Ouverture sur le monde du tatouage.

Alexandre Gontier | Le Délit

Camille Lussier (elle) @camille.lussier

Le dessin fait partie intégrante de la vie de Camille, qui touche à l’art depuis qu’elle est toute petite. L’illustration, c’est ce dans quoi elle se sent complète. Le tatouage, quant à lui, permet à Camille non seulement de gagner sa vie, mais également de dessiner tout en rencontrant des gens tous les jours – elle ne pourrait vivre sans cette part sociale du tatouage, qui s’oppose à la solitude qu’impose le métier d’illustratrice.

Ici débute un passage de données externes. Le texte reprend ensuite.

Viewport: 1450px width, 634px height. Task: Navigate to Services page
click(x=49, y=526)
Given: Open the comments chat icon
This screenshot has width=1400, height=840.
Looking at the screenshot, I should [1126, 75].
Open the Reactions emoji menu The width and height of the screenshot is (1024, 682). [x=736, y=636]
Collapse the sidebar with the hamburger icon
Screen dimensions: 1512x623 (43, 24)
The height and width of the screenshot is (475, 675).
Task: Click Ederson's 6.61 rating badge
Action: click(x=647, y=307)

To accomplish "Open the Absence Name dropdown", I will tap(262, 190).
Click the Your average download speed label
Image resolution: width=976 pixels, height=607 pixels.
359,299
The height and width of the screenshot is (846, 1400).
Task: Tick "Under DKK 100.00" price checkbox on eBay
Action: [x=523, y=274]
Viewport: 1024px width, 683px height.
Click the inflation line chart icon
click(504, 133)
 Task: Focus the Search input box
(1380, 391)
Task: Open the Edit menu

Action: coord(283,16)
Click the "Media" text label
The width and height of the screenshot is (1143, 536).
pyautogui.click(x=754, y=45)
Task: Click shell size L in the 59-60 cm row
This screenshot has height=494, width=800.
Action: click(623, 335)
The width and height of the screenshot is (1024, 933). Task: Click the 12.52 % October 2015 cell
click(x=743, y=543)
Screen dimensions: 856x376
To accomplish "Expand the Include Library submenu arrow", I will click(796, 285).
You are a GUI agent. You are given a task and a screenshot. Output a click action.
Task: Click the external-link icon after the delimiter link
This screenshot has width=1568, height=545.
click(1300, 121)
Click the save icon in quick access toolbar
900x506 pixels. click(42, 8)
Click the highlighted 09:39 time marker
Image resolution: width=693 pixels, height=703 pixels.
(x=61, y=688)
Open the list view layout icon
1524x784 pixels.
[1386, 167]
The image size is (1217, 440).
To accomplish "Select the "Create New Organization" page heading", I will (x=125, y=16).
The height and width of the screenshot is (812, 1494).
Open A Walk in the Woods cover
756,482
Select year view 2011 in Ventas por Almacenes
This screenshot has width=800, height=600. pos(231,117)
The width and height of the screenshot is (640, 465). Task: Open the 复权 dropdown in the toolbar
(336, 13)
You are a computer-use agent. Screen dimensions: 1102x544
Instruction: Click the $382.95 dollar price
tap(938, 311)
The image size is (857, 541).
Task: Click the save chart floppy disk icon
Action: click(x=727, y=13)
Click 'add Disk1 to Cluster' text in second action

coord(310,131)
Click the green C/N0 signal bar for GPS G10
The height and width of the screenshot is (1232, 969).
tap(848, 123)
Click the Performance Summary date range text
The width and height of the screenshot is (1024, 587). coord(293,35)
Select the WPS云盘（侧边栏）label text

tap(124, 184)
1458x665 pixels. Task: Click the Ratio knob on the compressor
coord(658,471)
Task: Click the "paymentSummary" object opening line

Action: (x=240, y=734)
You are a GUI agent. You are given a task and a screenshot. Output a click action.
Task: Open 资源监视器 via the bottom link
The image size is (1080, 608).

Voilà maintenant neuf ans qu’elle pratique le tatouage, mais seulement deux ans qu’elle se dit tatoueuse et qu’elle tatoue à temps plein. Son parcours a demandé patience et persévérance – difficile, à l’époque, de devenir apprentie dans une shop, ce qui était pourtant nécessaire, puisque travailler de chez soi était mal vu. Aujourd’hui, elle tatoue encore chez elle, à Saint-Lambert, et ne travaillerait pas autrement. Si l’ambiance de la shop permet l’esprit d’équipe, travailler à la maison lui permet d’être plus confortable et de mettre les client·e·s à l’aise ; c’est là pour elle l’un des éléments les plus importants dans son travail. Elle aime discuter, valoriser la personne qu’elle tatoue, apprendre à la connaître. Avec Camille, la séance est remplie de rires.

On reconnaît le style de Camille par la douceur de ses lignes, par la picturalité de ses dessins. Elle a davantage fait de custom, mais s’est prêtée, pendant la pandémie, à l’exercice des flash. Le premier consiste, pour un·e artiste tatoueur·euse, à faire un dessin personnalisé, à créer une image avec la vision du·de la client·e ; les flash sont quant à eux des dessins conçus par les artistes qui ne sont tatoués qu’une seule fois. Pour elle, le custom est un travail d’équipe, c’est une façon de donner vie à l’imagination de la personne qu’elle tatoue.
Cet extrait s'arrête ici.